「国民にも戦争責任があった」 酷すぎる見方に欠けている視点

東条英機(前列左から3人目)内閣の閣僚ら。有権者が選んだ衆院議員は一人もいない。発足約2カ月後に太平洋戦争が始まった=1941年11月16日
東条英機(前列左から3人目)内閣の閣僚ら。有権者が選んだ衆院議員は一人もいない。発足約2カ月後に太平洋戦争が始まった=1941年11月16日

 大手メディアが8月に力を入れる戦争報道を、私は一年中続けている。物珍しいのか、夏以外にもしばしば講演やトークイベントに招かれる。

 取り上げるテーマの一つが、大日本帝国の戦争と「国民の戦争責任」だ。

 1945年8月15日も含めれば80回目となる「敗戦の日」を前に、この問題を考えてみたい。

 なお、先回りして言えば、新聞の戦争責任は非常に重い。稿を改めて論じたい。

「補償」の言葉を嫌う政府

 30年前の94年12月1日。

 衆院厚生委員会で「原子爆弾被爆者に対する援護に関する法律案」と「原子爆弾被爆者援護法案」について議論が交わされていた。

 焦点は被爆者に対する補償だ。

 原爆に限らず、政府は戦争被害者に対する「補償」という言葉を嫌う。国の不当な行為が国民に被害をもたらした事実を認めたくないからだ。
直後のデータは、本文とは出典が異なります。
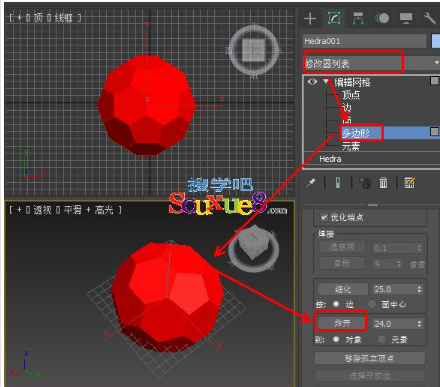Viewport: 440px width, 387px height.
Task: Remove modifier with trash can icon
Action: 383,183
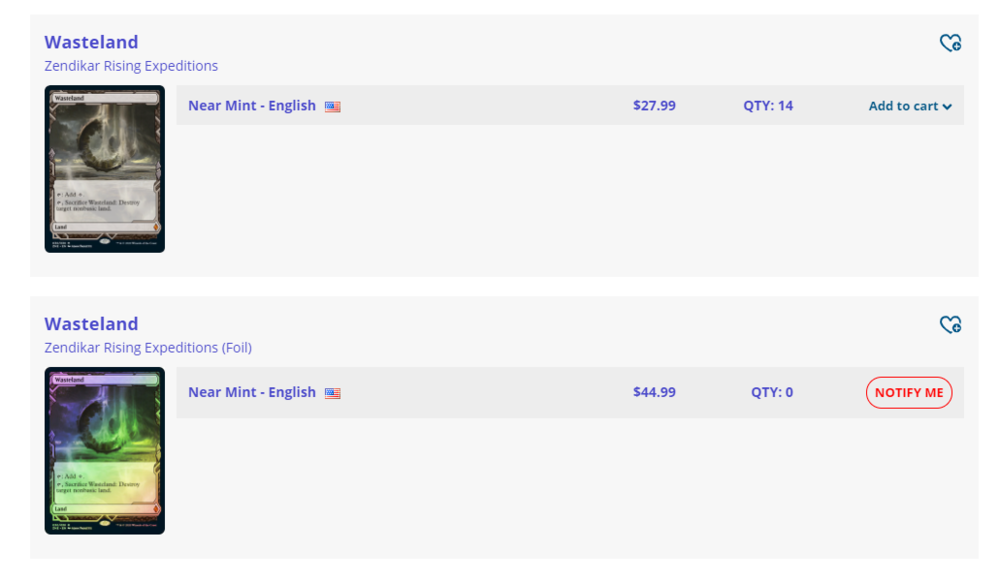Image resolution: width=1000 pixels, height=581 pixels.
Task: Click the $27.99 price
Action: tap(654, 106)
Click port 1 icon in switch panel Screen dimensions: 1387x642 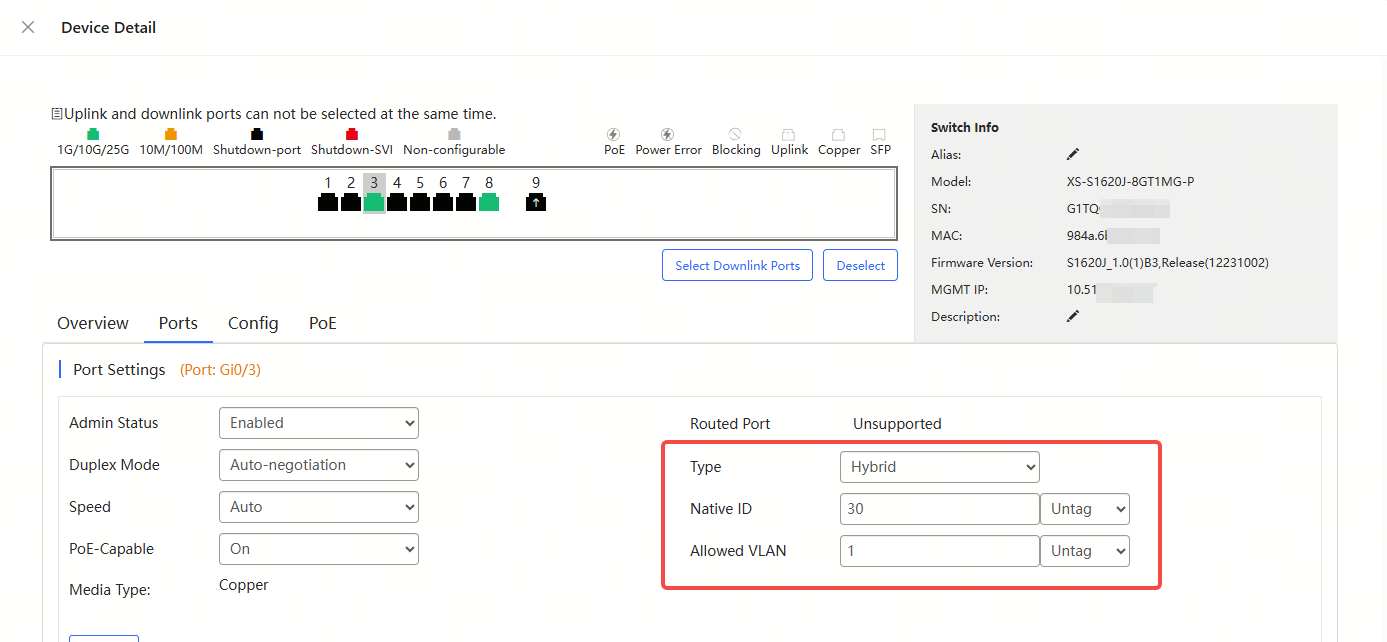point(328,202)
 代わりに前面に出すのが「慰謝」。つまりなぐさめだ。

 質疑の中で与党・自民党の熊代昭彦議員が述べた。

 「戦争に走った指導者を許してしまった、そういう国民の結果的な責任ではございますけれども、そういうものがあるということで、ひとしく受忍すべきであるというのも一つの考え方であります」

 ここで言う「受忍」とは、「戦争では国民全体が何らかの被害を負った。だから、それぞれが耐え忍ばなければならない」という理屈(戦争被害受忍論)であり、被害者への戦後補償を拒む政府やそれを追認する裁判所が繰り返してきた「法理」だ。

選べなかった「指導者」

 熊代議員の主張は、戦争について「当時の政治家を選んだ国民にも責任がある」という主張に連なっている。

 しかし、私はこの主張にくみしない。